O Network Connectivity Center também suporta a propagação de pontos finais regionais. Para mais informações sobre os pontos finais regionais, consulte o artigo Acerca do acesso a pontos finais regionais através de pontos finais do Private Service Connect.
A funcionalidade de propagação da ligação do Private Service Connect do Network Connectivity Center beneficia os seguintes exemplos de utilização:
Pode usar uma rede VPC de serviços comuns para criar vários pontos finais do consumidor do Private Service Connect. Ao adicionar uma única rede VPC de serviços comuns ao hub do Network Connectivity Center, todos os pontos finais do consumidor do Private Service Connect na rede VPC tornam-se transitivamente acessíveis a outros raios da VPC através do hub do Network Connectivity Center. Esta conetividade elimina a necessidade de gerir individualmente cada ponto final do Private Service Connect em cada rede da VPC.
Pode aceder a serviços geridos numa rede spoke de VPC a partir de redes no local acessíveis por spokes híbridos.
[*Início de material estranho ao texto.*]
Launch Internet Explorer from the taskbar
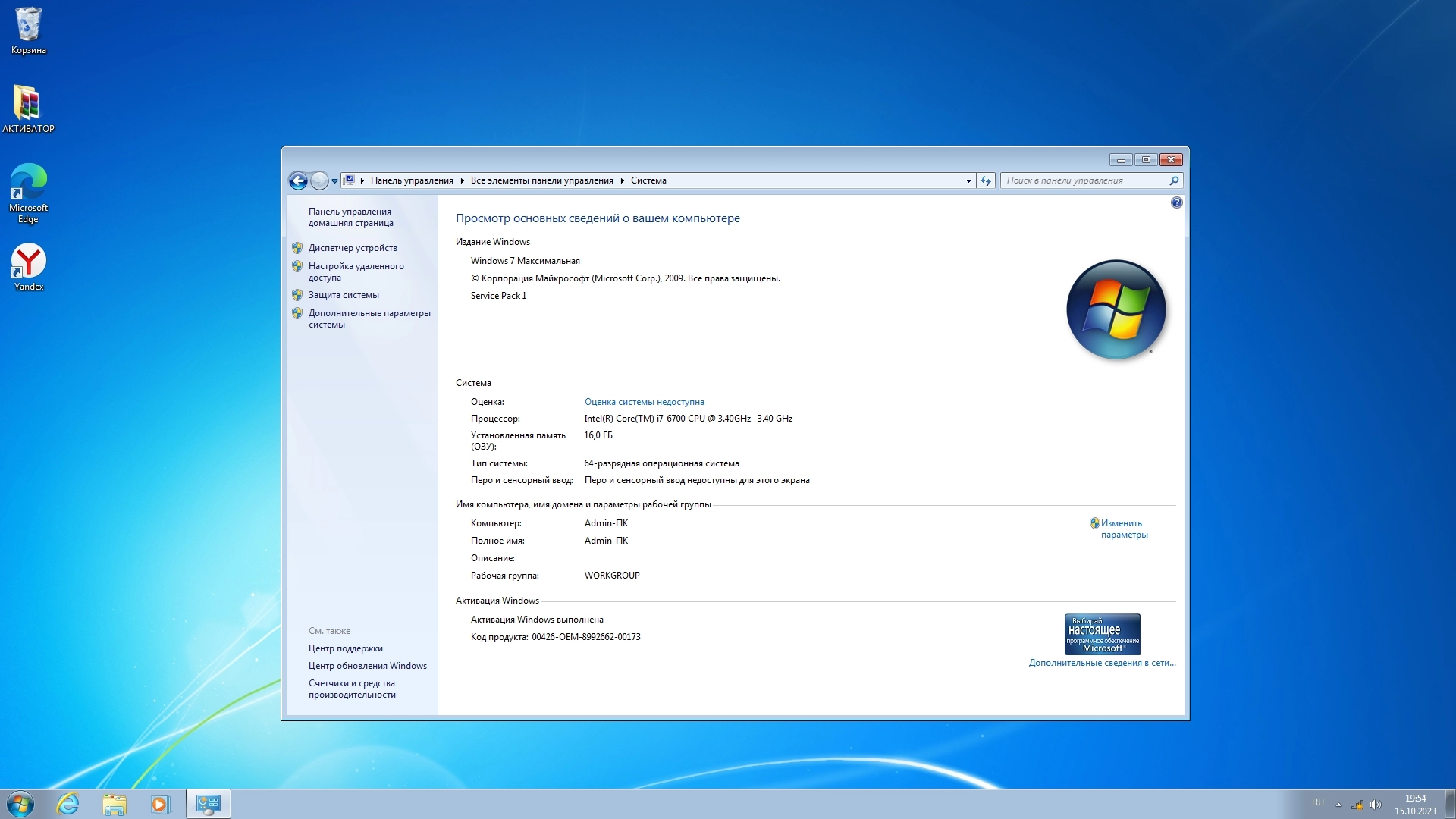The image size is (1456, 819). (x=68, y=804)
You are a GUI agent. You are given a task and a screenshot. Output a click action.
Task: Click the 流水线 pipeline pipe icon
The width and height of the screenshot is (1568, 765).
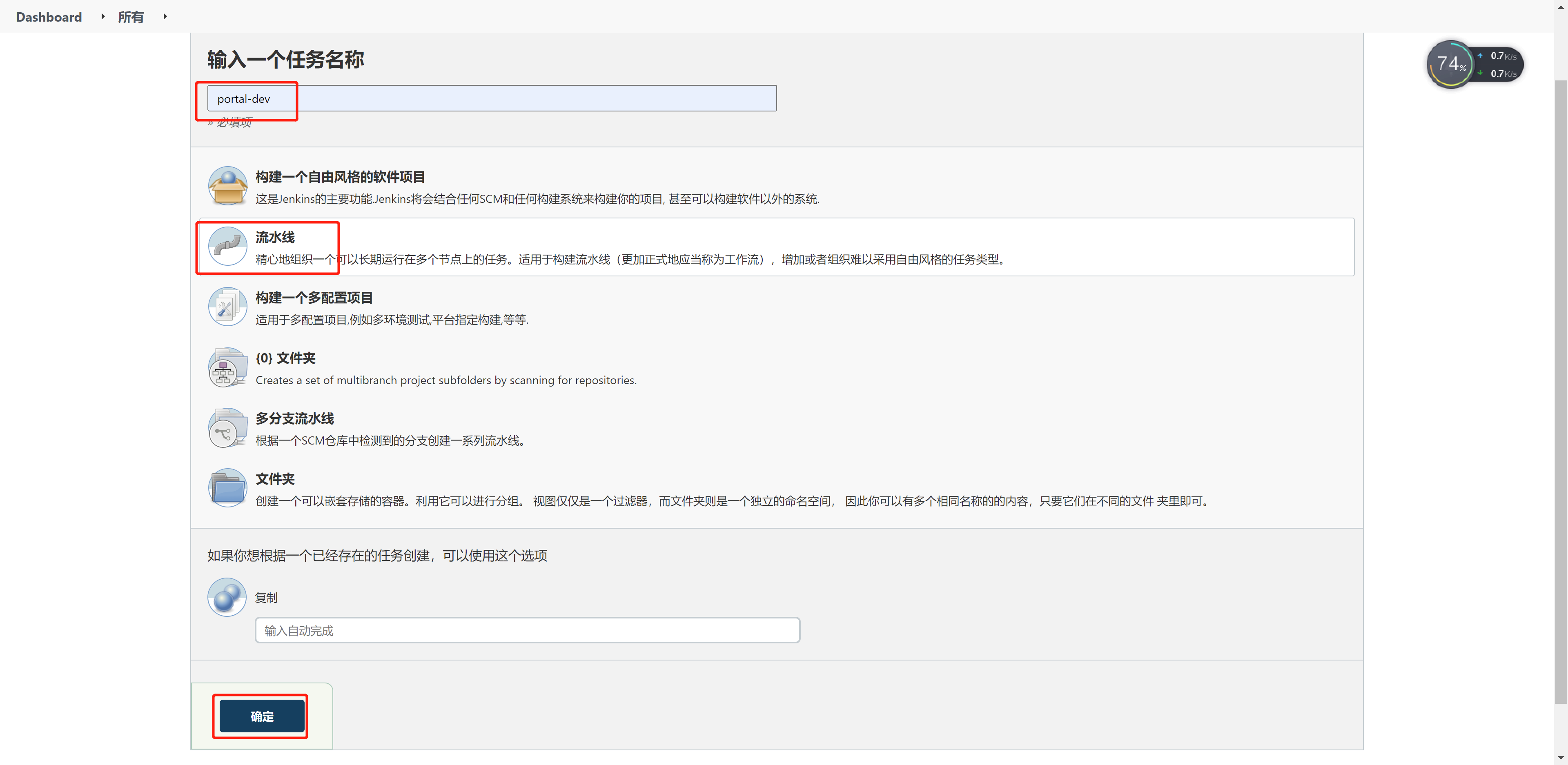coord(227,247)
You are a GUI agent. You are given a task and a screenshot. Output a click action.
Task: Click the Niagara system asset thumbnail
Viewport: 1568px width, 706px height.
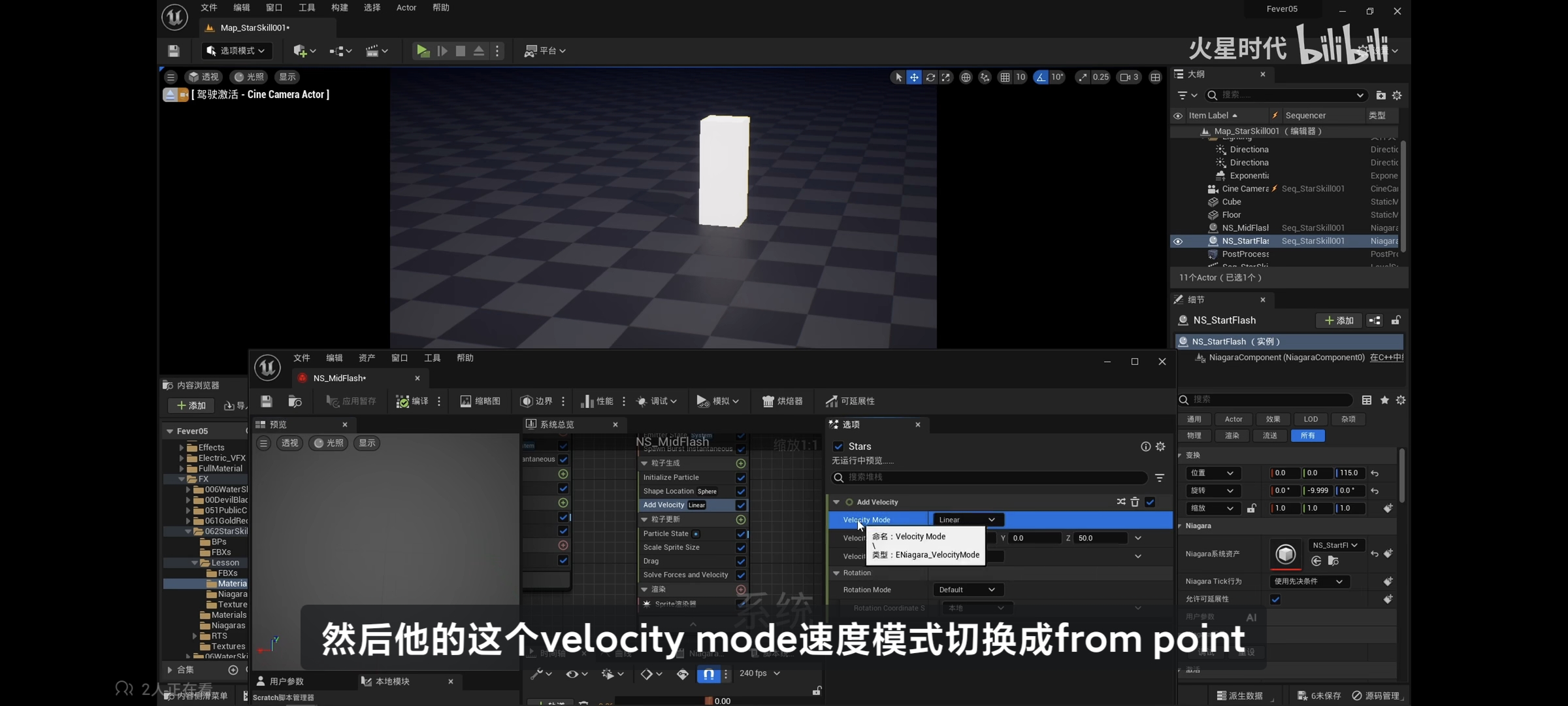point(1285,554)
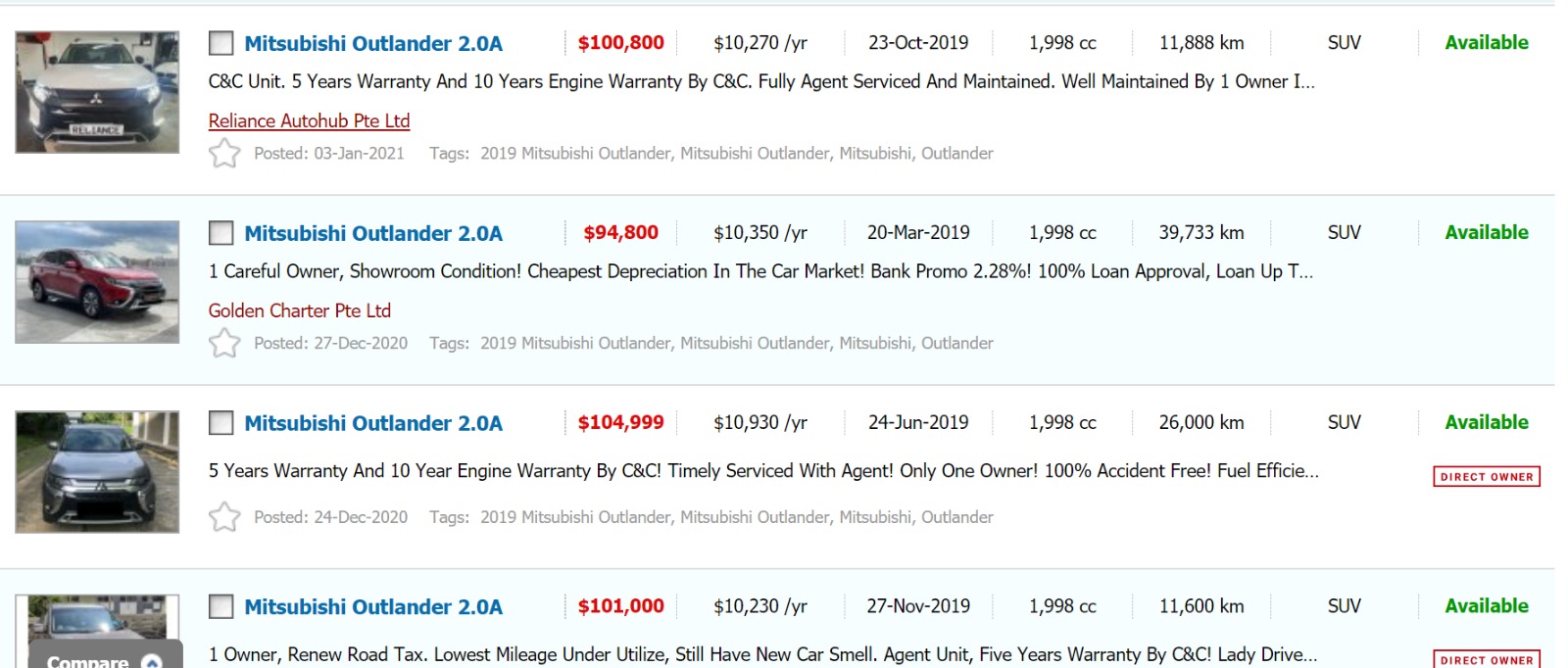Select the checkbox for the $104,999 Outlander
1568x668 pixels.
(221, 423)
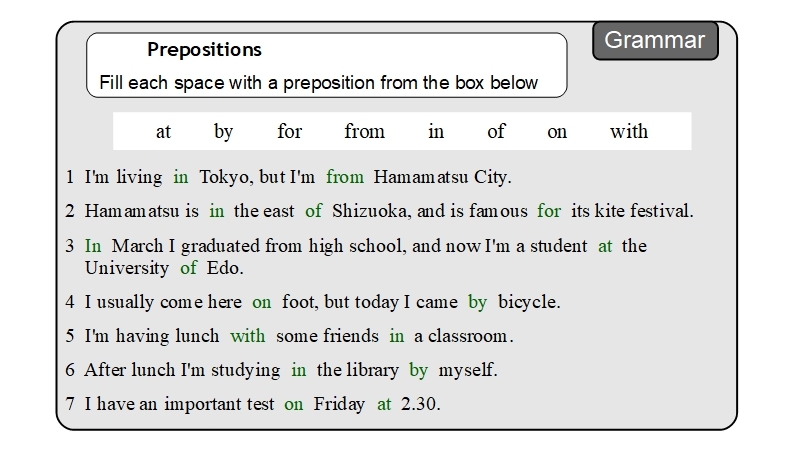Click the answer 'at' before '2.30'
The width and height of the screenshot is (794, 455).
[x=384, y=405]
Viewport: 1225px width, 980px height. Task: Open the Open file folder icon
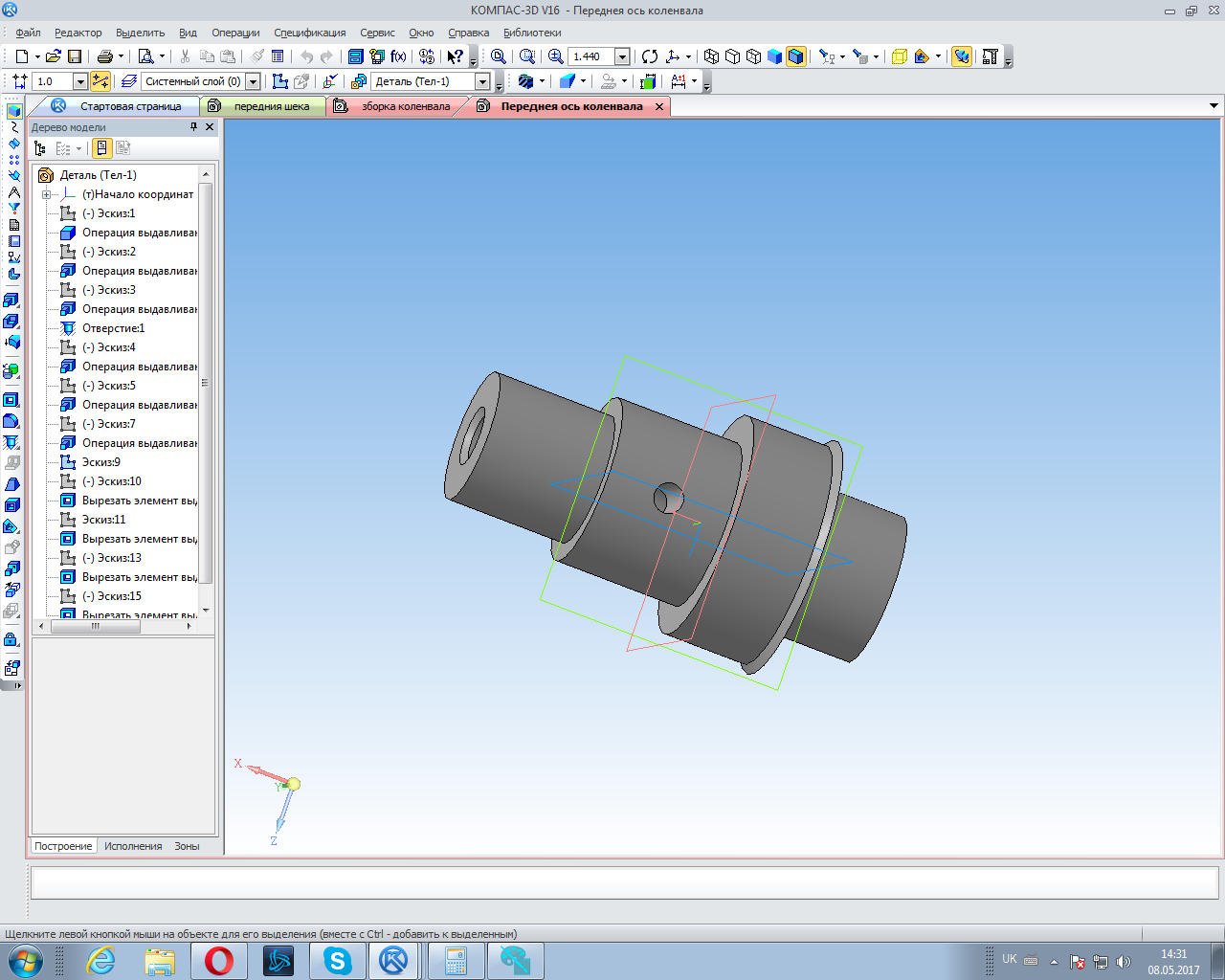(x=53, y=56)
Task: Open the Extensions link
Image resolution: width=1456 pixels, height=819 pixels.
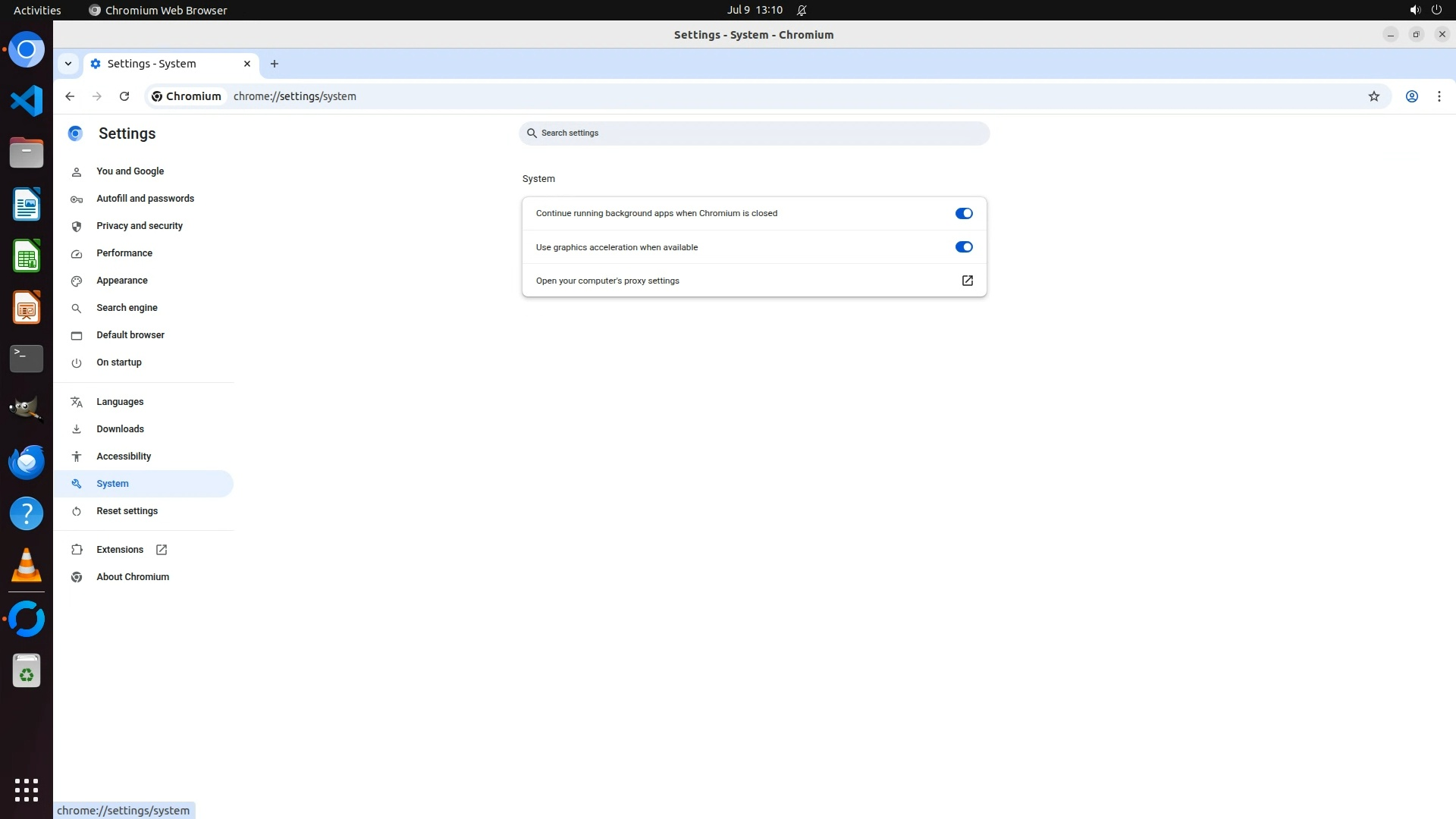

Quando liga um spoke da VPC a um hub com ligações propagadas ativadas, o Network Connectivity Center cria ligações propagadas nesse spoke para todos os pontos finais anexados ao mesmo hub, a menos que a sub-rede do ponto final seja excluída da exportação. Depois de adicionar uma rede da VPC a um hub do Network Connectivity Center como um spoke da VPC, os novos pontos finais do Private Service Connect também são propagados, a menos que a sub-rede do ponto final seja excluída da exportação.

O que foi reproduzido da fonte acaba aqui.